Pendeta Bethel: Ajaran Ini Sangat Menyimpang
VIVAnews - Ratusan pendeta dan warga Kristiani mendatangi kantor Kesatuan Bangsa Sulawesi Utara (Sulut), untuk menyerahkan sejumlah bukti video dan rekaman audio kepada pihak Kesbang Sulut.
Kedatangan para pemuka agama itu, terkait dugaan mengenai aliran sesat dalam proses peribadatan di Kota Manado, yang akan merusak ajaran agama yang sebenarnya.
Dalam rapat bersama sejumlah saksi yang pernah terlibat dalam aliran sesat tersebut, juga ikut serta menyampaikan sejumlah kesaksian mengenai aktivitas ajarsan sesat tersebut.

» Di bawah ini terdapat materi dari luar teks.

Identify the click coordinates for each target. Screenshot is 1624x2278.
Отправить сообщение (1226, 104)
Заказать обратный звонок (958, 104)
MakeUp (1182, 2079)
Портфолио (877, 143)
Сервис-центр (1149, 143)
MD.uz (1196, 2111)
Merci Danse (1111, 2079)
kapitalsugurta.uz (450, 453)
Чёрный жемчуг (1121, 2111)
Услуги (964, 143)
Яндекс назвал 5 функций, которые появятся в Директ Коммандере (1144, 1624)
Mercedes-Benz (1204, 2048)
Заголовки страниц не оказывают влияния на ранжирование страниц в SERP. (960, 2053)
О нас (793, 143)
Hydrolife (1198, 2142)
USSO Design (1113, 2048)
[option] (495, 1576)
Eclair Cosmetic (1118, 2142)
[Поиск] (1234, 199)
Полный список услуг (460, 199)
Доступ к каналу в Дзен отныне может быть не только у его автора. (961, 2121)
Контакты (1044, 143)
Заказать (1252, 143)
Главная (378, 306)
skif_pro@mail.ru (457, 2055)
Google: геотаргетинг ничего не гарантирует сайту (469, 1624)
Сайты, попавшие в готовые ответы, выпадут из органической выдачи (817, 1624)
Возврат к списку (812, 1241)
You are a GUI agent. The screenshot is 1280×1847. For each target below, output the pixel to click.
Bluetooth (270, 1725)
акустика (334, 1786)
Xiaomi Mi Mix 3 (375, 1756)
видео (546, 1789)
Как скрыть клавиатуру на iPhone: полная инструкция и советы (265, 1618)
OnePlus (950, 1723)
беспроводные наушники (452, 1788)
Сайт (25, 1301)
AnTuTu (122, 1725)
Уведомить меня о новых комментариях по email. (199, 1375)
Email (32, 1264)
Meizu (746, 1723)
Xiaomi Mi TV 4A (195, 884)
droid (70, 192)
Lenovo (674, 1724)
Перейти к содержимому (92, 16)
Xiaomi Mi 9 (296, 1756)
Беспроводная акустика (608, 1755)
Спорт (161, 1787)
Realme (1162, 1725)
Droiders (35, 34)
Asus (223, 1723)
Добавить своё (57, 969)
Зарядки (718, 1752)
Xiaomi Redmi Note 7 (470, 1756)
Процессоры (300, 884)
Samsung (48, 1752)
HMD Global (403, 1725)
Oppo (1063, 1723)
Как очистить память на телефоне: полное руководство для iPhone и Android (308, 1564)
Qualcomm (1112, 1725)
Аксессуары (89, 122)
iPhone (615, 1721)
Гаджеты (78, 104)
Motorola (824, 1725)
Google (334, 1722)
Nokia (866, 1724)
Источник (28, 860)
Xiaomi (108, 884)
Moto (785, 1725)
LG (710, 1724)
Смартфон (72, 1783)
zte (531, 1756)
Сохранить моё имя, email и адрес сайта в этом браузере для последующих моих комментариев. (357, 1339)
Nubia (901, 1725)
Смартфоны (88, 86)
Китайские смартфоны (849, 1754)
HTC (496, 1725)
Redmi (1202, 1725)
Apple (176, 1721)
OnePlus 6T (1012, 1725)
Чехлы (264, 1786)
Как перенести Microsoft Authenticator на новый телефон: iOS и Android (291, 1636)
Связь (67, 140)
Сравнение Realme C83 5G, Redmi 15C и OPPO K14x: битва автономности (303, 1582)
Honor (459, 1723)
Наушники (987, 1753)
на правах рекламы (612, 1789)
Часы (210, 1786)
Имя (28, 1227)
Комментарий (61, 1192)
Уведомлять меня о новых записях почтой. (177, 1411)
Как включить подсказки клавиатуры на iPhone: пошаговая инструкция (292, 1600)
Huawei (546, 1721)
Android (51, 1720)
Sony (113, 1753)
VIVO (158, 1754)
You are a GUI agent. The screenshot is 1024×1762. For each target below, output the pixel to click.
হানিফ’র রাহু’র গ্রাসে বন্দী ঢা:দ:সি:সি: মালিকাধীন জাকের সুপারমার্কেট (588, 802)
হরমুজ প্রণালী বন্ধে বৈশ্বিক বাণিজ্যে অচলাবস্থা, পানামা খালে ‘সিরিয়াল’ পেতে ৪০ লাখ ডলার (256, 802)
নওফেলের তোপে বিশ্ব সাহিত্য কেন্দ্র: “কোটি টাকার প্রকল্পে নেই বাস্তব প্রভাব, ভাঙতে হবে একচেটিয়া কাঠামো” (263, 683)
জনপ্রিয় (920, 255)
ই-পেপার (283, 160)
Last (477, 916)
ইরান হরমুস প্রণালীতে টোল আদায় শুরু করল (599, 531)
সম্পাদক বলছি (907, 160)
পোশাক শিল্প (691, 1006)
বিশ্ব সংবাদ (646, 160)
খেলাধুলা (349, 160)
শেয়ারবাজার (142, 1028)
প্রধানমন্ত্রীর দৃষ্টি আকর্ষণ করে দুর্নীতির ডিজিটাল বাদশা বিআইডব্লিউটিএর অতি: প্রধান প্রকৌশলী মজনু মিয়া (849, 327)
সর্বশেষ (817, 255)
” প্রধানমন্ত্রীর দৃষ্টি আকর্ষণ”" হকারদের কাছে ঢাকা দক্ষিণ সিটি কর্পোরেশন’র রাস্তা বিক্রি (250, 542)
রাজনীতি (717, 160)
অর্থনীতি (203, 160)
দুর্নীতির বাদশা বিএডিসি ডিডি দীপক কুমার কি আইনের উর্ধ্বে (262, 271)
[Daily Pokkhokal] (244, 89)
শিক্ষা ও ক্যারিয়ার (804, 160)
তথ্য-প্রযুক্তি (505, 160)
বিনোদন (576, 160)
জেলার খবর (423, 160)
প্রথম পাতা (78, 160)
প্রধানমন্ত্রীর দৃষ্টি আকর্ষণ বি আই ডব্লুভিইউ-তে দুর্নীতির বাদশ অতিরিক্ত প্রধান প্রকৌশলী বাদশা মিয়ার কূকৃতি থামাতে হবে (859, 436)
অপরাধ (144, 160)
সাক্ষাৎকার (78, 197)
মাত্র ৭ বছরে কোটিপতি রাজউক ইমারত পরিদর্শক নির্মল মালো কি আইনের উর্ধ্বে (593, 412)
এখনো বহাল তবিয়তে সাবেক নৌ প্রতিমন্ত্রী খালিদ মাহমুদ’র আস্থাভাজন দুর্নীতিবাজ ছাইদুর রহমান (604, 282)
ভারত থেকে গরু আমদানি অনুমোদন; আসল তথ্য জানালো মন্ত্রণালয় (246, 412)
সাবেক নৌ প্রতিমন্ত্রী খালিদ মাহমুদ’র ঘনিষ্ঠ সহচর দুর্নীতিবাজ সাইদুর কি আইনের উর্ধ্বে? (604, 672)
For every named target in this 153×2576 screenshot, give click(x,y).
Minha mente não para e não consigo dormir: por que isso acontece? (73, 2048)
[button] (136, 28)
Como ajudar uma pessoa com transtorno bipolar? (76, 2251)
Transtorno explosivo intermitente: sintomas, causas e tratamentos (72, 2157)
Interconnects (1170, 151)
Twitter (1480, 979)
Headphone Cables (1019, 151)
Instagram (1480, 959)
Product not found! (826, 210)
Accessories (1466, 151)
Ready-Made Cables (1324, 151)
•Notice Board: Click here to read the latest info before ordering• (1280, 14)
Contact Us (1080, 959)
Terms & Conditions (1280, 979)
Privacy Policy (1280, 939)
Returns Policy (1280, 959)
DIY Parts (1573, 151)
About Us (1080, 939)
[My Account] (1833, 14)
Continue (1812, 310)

Pendeta Gereja Bethel Indonesia, Hanny Pantouw menyatakan, selain kekerasan yang dilakukan oknum pimpinan aliran sesat itu, sejumlah khotbah yang disampaikan dari pemimpin ibadah itu, diduga sangat menyimpang.
"Doktrin menyimpang lain yang diajarkan pemimpin ini mengajarkan konsep mencuri dan membunuh yang di legalkan," kata Hanny Pantouw.